* _Instructions to follow_
Considering every line below, count those with the word "Copy" and give only the result.

Records from a data collection:

────

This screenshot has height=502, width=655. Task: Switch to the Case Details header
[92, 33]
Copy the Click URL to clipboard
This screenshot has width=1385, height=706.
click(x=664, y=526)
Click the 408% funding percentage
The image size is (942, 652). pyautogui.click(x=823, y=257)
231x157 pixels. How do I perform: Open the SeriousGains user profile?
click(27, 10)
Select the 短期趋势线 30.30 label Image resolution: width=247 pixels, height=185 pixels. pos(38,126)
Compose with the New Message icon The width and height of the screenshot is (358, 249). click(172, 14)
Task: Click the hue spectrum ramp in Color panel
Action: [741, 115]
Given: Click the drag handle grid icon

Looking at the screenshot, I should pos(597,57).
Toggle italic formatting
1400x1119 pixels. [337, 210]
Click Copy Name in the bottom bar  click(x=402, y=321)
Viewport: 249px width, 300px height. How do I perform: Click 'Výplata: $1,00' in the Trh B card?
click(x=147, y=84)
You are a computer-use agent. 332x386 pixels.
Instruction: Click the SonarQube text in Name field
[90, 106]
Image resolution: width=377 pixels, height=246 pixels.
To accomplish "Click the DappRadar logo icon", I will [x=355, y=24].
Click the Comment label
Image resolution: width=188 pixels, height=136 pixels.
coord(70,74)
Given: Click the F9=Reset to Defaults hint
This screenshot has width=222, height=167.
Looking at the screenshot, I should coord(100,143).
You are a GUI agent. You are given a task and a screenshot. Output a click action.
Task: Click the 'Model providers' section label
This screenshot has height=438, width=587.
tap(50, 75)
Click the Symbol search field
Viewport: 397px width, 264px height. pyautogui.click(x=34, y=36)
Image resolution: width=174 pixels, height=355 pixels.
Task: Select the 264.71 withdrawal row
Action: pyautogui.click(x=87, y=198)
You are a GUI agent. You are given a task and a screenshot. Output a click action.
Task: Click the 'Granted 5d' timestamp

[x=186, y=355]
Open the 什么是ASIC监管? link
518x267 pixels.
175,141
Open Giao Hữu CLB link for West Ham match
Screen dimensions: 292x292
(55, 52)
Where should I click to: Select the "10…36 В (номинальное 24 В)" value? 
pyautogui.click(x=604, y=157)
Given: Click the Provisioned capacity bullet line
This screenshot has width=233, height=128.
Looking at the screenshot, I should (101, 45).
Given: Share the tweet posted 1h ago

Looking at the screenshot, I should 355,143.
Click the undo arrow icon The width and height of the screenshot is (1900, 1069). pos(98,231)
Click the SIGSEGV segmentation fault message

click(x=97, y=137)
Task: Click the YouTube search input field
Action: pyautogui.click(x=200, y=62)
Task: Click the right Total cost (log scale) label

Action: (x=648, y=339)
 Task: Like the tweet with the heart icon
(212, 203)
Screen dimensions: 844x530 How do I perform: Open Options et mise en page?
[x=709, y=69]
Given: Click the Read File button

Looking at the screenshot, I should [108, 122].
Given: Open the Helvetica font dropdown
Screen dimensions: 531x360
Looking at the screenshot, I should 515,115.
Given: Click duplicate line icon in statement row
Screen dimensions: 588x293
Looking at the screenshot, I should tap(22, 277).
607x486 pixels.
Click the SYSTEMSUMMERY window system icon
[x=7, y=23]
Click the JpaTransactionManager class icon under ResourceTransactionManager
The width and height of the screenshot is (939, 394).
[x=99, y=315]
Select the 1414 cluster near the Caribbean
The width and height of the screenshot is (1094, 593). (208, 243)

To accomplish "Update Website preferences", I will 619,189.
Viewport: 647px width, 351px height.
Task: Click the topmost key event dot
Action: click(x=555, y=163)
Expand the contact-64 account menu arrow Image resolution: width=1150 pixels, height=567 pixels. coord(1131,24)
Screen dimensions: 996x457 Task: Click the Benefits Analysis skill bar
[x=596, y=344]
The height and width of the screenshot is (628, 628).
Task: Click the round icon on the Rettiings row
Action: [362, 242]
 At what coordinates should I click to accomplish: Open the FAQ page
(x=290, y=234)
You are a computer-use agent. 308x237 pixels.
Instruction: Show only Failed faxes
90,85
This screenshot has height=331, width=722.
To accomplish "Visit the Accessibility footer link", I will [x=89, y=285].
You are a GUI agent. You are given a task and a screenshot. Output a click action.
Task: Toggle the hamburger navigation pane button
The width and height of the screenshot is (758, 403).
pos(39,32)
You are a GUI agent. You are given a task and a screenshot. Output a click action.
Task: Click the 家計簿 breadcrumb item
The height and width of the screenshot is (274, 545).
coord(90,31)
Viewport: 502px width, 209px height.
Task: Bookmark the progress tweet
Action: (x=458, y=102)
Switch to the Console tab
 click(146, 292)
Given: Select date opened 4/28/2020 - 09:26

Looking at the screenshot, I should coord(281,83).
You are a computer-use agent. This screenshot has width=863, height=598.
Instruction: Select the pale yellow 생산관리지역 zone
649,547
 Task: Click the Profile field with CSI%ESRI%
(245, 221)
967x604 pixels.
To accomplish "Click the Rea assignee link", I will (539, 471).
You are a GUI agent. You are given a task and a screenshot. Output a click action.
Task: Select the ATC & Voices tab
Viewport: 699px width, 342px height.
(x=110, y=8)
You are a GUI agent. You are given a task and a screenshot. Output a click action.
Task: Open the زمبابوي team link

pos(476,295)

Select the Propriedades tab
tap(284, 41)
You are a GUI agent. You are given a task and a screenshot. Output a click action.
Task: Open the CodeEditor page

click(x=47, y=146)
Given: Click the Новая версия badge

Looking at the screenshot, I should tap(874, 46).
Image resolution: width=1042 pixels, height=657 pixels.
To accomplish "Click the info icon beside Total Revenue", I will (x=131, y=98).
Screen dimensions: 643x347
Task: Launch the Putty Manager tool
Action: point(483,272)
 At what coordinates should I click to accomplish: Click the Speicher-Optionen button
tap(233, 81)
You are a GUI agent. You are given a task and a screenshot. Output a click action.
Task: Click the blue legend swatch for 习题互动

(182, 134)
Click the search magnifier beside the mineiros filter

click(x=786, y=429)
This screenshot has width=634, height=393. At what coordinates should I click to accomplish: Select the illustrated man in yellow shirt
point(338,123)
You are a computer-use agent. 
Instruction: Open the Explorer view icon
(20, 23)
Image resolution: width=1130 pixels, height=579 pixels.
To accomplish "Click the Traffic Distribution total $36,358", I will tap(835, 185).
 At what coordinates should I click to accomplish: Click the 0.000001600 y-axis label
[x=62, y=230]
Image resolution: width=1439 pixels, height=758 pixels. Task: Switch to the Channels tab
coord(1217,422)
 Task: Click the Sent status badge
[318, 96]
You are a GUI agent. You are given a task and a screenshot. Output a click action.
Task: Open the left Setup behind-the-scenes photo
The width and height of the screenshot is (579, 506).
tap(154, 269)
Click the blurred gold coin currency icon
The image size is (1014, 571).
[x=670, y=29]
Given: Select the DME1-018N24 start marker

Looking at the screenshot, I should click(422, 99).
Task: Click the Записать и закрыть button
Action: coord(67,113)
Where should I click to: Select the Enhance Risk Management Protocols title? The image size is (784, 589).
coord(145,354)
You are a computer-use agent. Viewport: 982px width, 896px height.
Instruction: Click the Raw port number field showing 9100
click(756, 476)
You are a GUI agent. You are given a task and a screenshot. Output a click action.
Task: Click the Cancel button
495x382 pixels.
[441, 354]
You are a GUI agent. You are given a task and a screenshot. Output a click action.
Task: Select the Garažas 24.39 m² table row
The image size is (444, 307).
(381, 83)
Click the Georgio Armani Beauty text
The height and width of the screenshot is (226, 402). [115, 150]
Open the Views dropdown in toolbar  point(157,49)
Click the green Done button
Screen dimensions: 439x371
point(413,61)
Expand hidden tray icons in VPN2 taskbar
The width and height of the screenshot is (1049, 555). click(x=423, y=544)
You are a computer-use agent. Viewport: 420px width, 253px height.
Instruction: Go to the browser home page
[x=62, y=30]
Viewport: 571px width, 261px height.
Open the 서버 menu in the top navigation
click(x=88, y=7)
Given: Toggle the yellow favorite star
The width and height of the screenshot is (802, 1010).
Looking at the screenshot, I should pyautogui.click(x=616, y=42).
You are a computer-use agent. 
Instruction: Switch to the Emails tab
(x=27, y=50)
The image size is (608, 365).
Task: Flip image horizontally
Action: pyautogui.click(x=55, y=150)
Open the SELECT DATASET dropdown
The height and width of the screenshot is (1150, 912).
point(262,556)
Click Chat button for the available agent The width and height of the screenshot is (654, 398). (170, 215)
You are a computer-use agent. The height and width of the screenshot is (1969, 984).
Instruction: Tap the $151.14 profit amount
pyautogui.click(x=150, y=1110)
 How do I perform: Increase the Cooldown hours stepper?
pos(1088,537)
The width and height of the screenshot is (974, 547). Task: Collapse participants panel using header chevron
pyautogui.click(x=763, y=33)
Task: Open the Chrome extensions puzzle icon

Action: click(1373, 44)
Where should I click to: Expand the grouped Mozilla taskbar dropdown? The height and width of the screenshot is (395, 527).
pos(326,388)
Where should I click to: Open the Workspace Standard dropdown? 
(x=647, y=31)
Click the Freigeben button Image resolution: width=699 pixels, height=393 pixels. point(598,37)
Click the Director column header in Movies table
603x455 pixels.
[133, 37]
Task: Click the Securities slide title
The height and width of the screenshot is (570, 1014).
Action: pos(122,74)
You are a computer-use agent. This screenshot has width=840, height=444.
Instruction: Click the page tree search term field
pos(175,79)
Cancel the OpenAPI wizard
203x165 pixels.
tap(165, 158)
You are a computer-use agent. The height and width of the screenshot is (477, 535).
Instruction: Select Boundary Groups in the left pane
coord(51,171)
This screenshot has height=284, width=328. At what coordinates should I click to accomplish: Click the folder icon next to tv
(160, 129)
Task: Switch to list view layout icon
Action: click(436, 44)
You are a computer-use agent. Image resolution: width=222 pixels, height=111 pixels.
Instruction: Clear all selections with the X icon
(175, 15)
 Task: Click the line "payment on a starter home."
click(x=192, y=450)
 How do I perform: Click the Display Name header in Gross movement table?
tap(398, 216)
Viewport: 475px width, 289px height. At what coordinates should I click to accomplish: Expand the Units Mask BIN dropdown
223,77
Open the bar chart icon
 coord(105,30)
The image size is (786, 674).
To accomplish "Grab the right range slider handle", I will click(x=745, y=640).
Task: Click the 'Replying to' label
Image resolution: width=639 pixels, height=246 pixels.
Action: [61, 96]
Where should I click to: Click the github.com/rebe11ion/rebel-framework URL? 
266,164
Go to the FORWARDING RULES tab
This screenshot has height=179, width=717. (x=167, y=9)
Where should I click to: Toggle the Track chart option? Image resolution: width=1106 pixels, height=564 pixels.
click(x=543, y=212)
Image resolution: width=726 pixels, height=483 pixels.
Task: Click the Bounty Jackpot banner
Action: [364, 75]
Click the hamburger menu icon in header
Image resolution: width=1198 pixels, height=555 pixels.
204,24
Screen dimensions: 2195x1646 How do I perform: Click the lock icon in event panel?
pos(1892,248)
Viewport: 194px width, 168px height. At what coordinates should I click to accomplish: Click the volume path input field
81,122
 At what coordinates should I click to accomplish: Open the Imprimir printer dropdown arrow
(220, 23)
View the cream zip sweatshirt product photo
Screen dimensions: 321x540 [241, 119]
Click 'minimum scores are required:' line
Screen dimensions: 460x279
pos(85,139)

────

* _Solved problem_
2